◆ **THE PROBLEM**
Convert all of the data below into a Markdown table with two columns, Row and Line. Put a running number in Row and each non-blank line of the data in Line, leaving out blank lines.

— begin RECORDS FOR THE TASK —

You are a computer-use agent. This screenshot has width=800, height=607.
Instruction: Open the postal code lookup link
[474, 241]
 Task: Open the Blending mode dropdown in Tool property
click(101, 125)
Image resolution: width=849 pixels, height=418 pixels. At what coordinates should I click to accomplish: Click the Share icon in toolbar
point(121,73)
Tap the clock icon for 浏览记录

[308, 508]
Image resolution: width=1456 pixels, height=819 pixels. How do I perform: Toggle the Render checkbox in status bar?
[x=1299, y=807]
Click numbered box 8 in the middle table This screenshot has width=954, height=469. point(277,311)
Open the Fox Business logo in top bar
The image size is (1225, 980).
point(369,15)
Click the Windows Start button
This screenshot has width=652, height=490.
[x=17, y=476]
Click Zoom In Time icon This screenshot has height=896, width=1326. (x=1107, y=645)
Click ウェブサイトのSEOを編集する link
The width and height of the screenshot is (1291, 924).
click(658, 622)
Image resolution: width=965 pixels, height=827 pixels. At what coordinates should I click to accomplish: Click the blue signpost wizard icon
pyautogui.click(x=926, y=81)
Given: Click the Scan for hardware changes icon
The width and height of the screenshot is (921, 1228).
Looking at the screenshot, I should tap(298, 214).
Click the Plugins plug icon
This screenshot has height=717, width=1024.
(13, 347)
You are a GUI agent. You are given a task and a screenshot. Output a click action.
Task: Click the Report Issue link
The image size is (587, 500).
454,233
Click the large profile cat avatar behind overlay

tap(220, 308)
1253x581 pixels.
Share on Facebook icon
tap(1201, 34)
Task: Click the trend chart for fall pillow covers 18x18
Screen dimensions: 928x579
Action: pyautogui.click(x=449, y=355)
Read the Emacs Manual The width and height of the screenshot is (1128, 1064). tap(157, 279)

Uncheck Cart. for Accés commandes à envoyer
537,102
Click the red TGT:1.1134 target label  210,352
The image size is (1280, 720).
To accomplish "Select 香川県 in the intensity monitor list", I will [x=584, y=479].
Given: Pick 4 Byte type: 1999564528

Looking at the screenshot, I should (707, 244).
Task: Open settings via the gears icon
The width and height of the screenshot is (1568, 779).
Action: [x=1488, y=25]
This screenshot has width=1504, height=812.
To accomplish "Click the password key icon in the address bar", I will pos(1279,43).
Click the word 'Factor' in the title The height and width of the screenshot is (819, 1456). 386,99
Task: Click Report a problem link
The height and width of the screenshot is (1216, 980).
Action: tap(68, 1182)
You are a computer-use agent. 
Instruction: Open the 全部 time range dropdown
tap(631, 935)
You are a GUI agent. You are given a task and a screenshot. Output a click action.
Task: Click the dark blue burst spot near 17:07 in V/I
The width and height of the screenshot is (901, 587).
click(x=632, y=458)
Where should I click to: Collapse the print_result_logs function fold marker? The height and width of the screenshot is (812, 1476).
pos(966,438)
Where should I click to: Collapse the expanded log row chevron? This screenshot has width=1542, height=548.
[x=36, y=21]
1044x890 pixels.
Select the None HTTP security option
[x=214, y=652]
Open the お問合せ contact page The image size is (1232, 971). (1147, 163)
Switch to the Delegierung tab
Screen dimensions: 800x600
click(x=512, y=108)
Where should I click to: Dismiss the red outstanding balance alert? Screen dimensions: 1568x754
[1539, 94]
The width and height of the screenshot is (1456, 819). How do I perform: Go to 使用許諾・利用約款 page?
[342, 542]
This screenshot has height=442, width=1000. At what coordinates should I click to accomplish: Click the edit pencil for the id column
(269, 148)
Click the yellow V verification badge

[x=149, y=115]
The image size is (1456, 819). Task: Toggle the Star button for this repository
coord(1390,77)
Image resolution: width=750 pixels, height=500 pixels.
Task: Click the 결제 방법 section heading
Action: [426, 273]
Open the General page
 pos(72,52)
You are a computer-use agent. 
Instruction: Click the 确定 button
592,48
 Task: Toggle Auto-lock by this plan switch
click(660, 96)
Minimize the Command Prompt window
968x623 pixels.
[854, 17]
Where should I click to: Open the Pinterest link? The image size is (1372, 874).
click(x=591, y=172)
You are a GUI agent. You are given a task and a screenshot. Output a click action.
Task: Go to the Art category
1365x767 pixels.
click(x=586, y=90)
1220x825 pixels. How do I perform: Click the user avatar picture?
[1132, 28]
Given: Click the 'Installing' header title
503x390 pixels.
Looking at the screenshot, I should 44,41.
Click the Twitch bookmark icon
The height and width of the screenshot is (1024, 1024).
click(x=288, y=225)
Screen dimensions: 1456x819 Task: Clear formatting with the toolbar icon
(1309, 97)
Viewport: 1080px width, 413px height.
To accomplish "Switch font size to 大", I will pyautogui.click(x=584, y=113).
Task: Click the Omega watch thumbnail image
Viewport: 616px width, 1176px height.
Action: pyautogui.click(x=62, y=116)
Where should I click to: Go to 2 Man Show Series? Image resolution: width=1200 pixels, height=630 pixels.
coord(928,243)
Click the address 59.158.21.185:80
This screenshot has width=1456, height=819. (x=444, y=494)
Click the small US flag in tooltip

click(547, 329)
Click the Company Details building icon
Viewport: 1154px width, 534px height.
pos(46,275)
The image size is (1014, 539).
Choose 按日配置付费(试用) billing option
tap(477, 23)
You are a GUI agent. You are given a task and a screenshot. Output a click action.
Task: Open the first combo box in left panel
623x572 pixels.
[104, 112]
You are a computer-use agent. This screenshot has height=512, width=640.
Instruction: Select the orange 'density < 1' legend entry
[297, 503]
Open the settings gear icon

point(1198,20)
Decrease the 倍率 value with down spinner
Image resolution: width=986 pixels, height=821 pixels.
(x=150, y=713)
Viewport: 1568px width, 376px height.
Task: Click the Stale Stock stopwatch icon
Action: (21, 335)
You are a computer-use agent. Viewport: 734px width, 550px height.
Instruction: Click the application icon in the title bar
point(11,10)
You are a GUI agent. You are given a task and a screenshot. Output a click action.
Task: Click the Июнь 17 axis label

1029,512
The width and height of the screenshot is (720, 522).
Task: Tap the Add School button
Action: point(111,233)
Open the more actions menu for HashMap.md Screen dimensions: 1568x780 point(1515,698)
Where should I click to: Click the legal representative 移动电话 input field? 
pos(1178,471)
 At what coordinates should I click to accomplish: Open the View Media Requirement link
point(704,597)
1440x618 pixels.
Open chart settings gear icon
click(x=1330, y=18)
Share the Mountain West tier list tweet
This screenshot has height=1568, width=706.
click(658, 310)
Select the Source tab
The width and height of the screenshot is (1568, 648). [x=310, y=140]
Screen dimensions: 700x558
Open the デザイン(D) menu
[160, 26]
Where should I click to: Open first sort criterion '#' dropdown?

— end RECORDS FOR THE TASK —

◆ **RESPONSE TO THE EXERCISE**
| Row | Line |
|---|---|
| 1 | You are a computer-use agent. This screenshot has width=800, height=607. |
| 2 | Instruction: Open the postal code lookup link |
| 3 | [474, 241] |
| 4 |  Task: Open the Blending mode dropdown in Tool property |
| 5 | click(101, 125) |
| 6 | Image resolution: width=849 pixels, height=418 pixels. At what coordinates should I click to accomplish: Click the Share icon in toolbar |
| 7 | point(121,73) |
| 8 | Tap the clock icon for 浏览记录 |
| 9 | [308, 508] |
| 10 | Image resolution: width=1456 pixels, height=819 pixels. How do I perform: Toggle the Render checkbox in status bar? |
| 11 | [x=1299, y=807] |
| 12 | Click numbered box 8 in the middle table This screenshot has width=954, height=469. point(277,311) |
| 13 | Open the Fox Business logo in top bar |
| 14 | The image size is (1225, 980). |
| 15 | point(369,15) |
| 16 | Click the Windows Start button |
| 17 | This screenshot has width=652, height=490. |
| 18 | [x=17, y=476] |
| 19 | Click Zoom In Time icon This screenshot has height=896, width=1326. (x=1107, y=645) |
| 20 | Click ウェブサイトのSEOを編集する link |
| 21 | The width and height of the screenshot is (1291, 924). |
| 22 | click(658, 622) |
| 23 | Image resolution: width=965 pixels, height=827 pixels. At what coordinates should I click to accomplish: Click the blue signpost wizard icon |
| 24 | pyautogui.click(x=926, y=81) |
| 25 | Given: Click the Scan for hardware changes icon |
| 26 | The width and height of the screenshot is (921, 1228). |
| 27 | Looking at the screenshot, I should tap(298, 214). |
| 28 | Click the Plugins plug icon |
| 29 | This screenshot has height=717, width=1024. |
| 30 | (13, 347) |
| 31 | You are a GUI agent. You are given a task and a screenshot. Output a click action. |
| 32 | Task: Click the Report Issue link |
| 33 | The image size is (587, 500). |
| 34 | 454,233 |
| 35 | Click the large profile cat avatar behind overlay |
| 36 | tap(220, 308) |
| 37 | 1253x581 pixels. |
| 38 | Share on Facebook icon |
| 39 | tap(1201, 34) |
| 40 | Task: Click the trend chart for fall pillow covers 18x18 |
| 41 | Screen dimensions: 928x579 |
| 42 | Action: pyautogui.click(x=449, y=355) |
| 43 | Read the Emacs Manual The width and height of the screenshot is (1128, 1064). tap(157, 279) |
| 44 | Uncheck Cart. for Accés commandes à envoyer |
| 45 | 537,102 |
| 46 | Click the red TGT:1.1134 target label  210,352 |
| 47 | The image size is (1280, 720). |
| 48 | To accomplish "Select 香川県 in the intensity monitor list", I will [x=584, y=479]. |
| 49 | Given: Pick 4 Byte type: 1999564528 |
| 50 | Looking at the screenshot, I should (707, 244). |
| 51 | Task: Open settings via the gears icon |
| 52 | The width and height of the screenshot is (1568, 779). |
| 53 | Action: [x=1488, y=25] |
| 54 | This screenshot has width=1504, height=812. |
| 55 | To accomplish "Click the password key icon in the address bar", I will pos(1279,43). |
| 56 | Click the word 'Factor' in the title The height and width of the screenshot is (819, 1456). 386,99 |
| 57 | Task: Click Report a problem link |
| 58 | The height and width of the screenshot is (1216, 980). |
| 59 | Action: tap(68, 1182) |
| 60 | You are a computer-use agent.  |
| 61 | Instruction: Open the 全部 time range dropdown |
| 62 | tap(631, 935) |
| 63 | You are a GUI agent. You are given a task and a screenshot. Output a click action. |
| 64 | Task: Click the dark blue burst spot near 17:07 in V/I |
| 65 | The width and height of the screenshot is (901, 587). |
| 66 | click(x=632, y=458) |
| 67 | Where should I click to: Collapse the print_result_logs function fold marker? The height and width of the screenshot is (812, 1476). |
| 68 | pos(966,438) |
| 69 | Where should I click to: Collapse the expanded log row chevron? This screenshot has width=1542, height=548. |
| 70 | [x=36, y=21] |
| 71 | 1044x890 pixels. |
| 72 | Select the None HTTP security option |
| 73 | [x=214, y=652] |
| 74 | Open the お問合せ contact page The image size is (1232, 971). (1147, 163) |
| 75 | Switch to the Delegierung tab |
| 76 | Screen dimensions: 800x600 |
| 77 | click(x=512, y=108) |
| 78 | Where should I click to: Dismiss the red outstanding balance alert? Screen dimensions: 1568x754 |
| 79 | [1539, 94] |
| 80 | The width and height of the screenshot is (1456, 819). How do I perform: Go to 使用許諾・利用約款 page? |
| 81 | [342, 542] |
| 82 | This screenshot has height=442, width=1000. At what coordinates should I click to accomplish: Click the edit pencil for the id column |
| 83 | (269, 148) |
| 84 | Click the yellow V verification badge |
| 85 | [x=149, y=115] |
| 86 | The image size is (1456, 819). Task: Toggle the Star button for this repository |
| 87 | coord(1390,77) |
| 88 | Image resolution: width=750 pixels, height=500 pixels. |
| 89 | Task: Click the 결제 방법 section heading |
| 90 | Action: [426, 273] |
| 91 | Open the General page |
| 92 |  pos(72,52) |
| 93 | You are a computer-use agent.  |
| 94 | Instruction: Click the 确定 button |
| 95 | 592,48 |
| 96 |  Task: Toggle Auto-lock by this plan switch |
| 97 | click(660, 96) |
| 98 | Minimize the Command Prompt window |
| 99 | 968x623 pixels. |
| 100 | [854, 17] |
| 101 | Where should I click to: Open the Pinterest link? The image size is (1372, 874). |
| 102 | click(x=591, y=172) |
| 103 | You are a GUI agent. You are given a task and a screenshot. Output a click action. |
| 104 | Task: Go to the Art category |
| 105 | 1365x767 pixels. |
| 106 | click(x=586, y=90) |
| 107 | 1220x825 pixels. How do I perform: Click the user avatar picture? |
| 108 | [1132, 28] |
| 109 | Given: Click the 'Installing' header title |
| 110 | 503x390 pixels. |
| 111 | Looking at the screenshot, I should 44,41. |
| 112 | Click the Twitch bookmark icon |
| 113 | The height and width of the screenshot is (1024, 1024). |
| 114 | click(x=288, y=225) |
| 115 | Screen dimensions: 1456x819 Task: Clear formatting with the toolbar icon |
| 116 | (1309, 97) |
| 117 | Viewport: 1080px width, 413px height. |
| 118 | To accomplish "Switch font size to 大", I will pyautogui.click(x=584, y=113). |
| 119 | Task: Click the Omega watch thumbnail image |
| 120 | Viewport: 616px width, 1176px height. |
| 121 | Action: pyautogui.click(x=62, y=116) |
| 122 | Where should I click to: Go to 2 Man Show Series? Image resolution: width=1200 pixels, height=630 pixels. |
| 123 | coord(928,243) |
| 124 | Click the address 59.158.21.185:80 |
| 125 | This screenshot has width=1456, height=819. (x=444, y=494) |
| 126 | Click the small US flag in tooltip |
| 127 | click(547, 329) |
| 128 | Click the Company Details building icon |
| 129 | Viewport: 1154px width, 534px height. |
| 130 | pos(46,275) |
| 131 | The image size is (1014, 539). |
| 132 | Choose 按日配置付费(试用) billing option |
| 133 | tap(477, 23) |
| 134 | You are a GUI agent. You are given a task and a screenshot. Output a click action. |
| 135 | Task: Open the first combo box in left panel |
| 136 | 623x572 pixels. |
| 137 | [104, 112] |
| 138 | You are a computer-use agent. This screenshot has height=512, width=640. |
| 139 | Instruction: Select the orange 'density < 1' legend entry |
| 140 | [297, 503] |
| 141 | Open the settings gear icon |
| 142 | point(1198,20) |
| 143 | Decrease the 倍率 value with down spinner |
| 144 | Image resolution: width=986 pixels, height=821 pixels. |
| 145 | (x=150, y=713) |
| 146 | Viewport: 1568px width, 376px height. |
| 147 | Task: Click the Stale Stock stopwatch icon |
| 148 | Action: (21, 335) |
| 149 | You are a computer-use agent. Viewport: 734px width, 550px height. |
| 150 | Instruction: Click the application icon in the title bar |
| 151 | point(11,10) |
| 152 | You are a GUI agent. You are given a task and a screenshot. Output a click action. |
| 153 | Task: Click the Июнь 17 axis label |
| 154 | 1029,512 |
| 155 | The width and height of the screenshot is (720, 522). |
| 156 | Task: Tap the Add School button |
| 157 | Action: point(111,233) |
| 158 | Open the more actions menu for HashMap.md Screen dimensions: 1568x780 point(1515,698) |
| 159 | Where should I click to: Click the legal representative 移动电话 input field?  |
| 160 | pos(1178,471) |
| 161 |  At what coordinates should I click to accomplish: Open the View Media Requirement link |
| 162 | point(704,597) |
| 163 | 1440x618 pixels. |
| 164 | Open chart settings gear icon |
| 165 | click(x=1330, y=18) |
| 166 | Share the Mountain West tier list tweet |
| 167 | This screenshot has height=1568, width=706. |
| 168 | click(658, 310) |
| 169 | Select the Source tab |
| 170 | The width and height of the screenshot is (1568, 648). [x=310, y=140] |
| 171 | Screen dimensions: 700x558 |
| 172 | Open the デザイン(D) menu |
| 173 | [160, 26] |
| 174 | Where should I click to: Open first sort criterion '#' dropdown? |